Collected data
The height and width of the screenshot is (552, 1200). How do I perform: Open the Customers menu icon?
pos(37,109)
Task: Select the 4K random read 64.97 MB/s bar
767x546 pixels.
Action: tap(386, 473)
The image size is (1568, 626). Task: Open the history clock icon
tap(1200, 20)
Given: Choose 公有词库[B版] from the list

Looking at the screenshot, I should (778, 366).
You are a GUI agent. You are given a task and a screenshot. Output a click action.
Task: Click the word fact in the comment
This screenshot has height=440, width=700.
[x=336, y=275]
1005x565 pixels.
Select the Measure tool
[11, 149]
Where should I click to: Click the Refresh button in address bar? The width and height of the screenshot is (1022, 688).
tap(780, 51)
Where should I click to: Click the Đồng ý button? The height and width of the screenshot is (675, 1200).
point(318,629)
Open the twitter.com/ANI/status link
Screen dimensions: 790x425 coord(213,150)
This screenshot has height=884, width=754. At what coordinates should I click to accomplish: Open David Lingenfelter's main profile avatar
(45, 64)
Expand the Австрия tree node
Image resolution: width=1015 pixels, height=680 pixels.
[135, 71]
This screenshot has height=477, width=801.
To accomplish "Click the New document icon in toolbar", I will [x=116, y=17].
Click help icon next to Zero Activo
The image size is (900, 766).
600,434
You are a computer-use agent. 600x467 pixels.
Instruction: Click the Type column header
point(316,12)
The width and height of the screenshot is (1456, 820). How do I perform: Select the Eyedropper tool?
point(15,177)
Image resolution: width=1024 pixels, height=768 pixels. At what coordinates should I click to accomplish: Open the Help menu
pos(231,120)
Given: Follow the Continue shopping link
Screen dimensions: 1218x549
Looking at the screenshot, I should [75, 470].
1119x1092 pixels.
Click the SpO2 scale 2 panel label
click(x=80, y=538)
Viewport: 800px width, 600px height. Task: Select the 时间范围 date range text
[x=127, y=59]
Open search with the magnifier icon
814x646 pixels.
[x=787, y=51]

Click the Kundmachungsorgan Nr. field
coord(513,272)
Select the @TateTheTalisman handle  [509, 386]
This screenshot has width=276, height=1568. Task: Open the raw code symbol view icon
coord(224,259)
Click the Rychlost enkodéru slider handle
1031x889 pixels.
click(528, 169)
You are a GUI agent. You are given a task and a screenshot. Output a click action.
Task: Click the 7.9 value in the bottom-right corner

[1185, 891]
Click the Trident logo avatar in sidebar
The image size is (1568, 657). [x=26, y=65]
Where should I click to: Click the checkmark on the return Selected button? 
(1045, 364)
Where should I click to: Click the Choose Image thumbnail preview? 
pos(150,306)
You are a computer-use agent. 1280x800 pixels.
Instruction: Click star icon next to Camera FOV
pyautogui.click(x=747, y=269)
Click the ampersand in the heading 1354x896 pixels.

- ACTIVITY
Please transcribe all of the entries precisely.

- SOLUTION
The height and width of the screenshot is (552, 1200). How do I perform: Open the Customers menu icon?
pos(37,109)
Task: Select the 4K random read 64.97 MB/s bar
767x546 pixels.
Action: tap(386, 473)
The image size is (1568, 626). Task: Open the history clock icon
tap(1200, 20)
Given: Choose 公有词库[B版] from the list

Looking at the screenshot, I should (778, 366).
You are a GUI agent. You are given a task and a screenshot. Output a click action.
Task: Click the word fact in the comment
This screenshot has height=440, width=700.
[x=336, y=275]
1005x565 pixels.
Select the Measure tool
[11, 149]
Where should I click to: Click the Refresh button in address bar? The width and height of the screenshot is (1022, 688).
tap(780, 51)
Where should I click to: Click the Đồng ý button? The height and width of the screenshot is (675, 1200).
point(318,629)
Open the twitter.com/ANI/status link
Screen dimensions: 790x425 coord(213,150)
This screenshot has height=884, width=754. At what coordinates should I click to accomplish: Open David Lingenfelter's main profile avatar
(45, 64)
Expand the Австрия tree node
Image resolution: width=1015 pixels, height=680 pixels.
[135, 71]
This screenshot has height=477, width=801.
To accomplish "Click the New document icon in toolbar", I will [x=116, y=17].
Click help icon next to Zero Activo
The image size is (900, 766).
600,434
You are a computer-use agent. 600x467 pixels.
Instruction: Click the Type column header
point(316,12)
The width and height of the screenshot is (1456, 820). How do I perform: Select the Eyedropper tool?
point(15,177)
Image resolution: width=1024 pixels, height=768 pixels. At what coordinates should I click to accomplish: Open the Help menu
pos(231,120)
Given: Follow the Continue shopping link
Screen dimensions: 1218x549
Looking at the screenshot, I should [75, 470].
1119x1092 pixels.
Click the SpO2 scale 2 panel label
click(x=80, y=538)
Viewport: 800px width, 600px height. Task: Select the 时间范围 date range text
[x=127, y=59]
Open search with the magnifier icon
814x646 pixels.
[x=787, y=51]

Click the Kundmachungsorgan Nr. field
coord(513,272)
Select the @TateTheTalisman handle  [509, 386]
This screenshot has width=276, height=1568. Task: Open the raw code symbol view icon
coord(224,259)
Click the Rychlost enkodéru slider handle
1031x889 pixels.
click(528, 169)
You are a GUI agent. You are given a task and a screenshot. Output a click action.
Task: Click the 7.9 value in the bottom-right corner

[1185, 891]
Click the Trident logo avatar in sidebar
The image size is (1568, 657). [x=26, y=65]
Where should I click to: Click the checkmark on the return Selected button? 
(1045, 364)
Where should I click to: Click the Choose Image thumbnail preview? 
pos(150,306)
You are a computer-use agent. 1280x800 pixels.
Instruction: Click star icon next to Camera FOV
pyautogui.click(x=747, y=269)
Click the ampersand in the heading 1354x896 pixels.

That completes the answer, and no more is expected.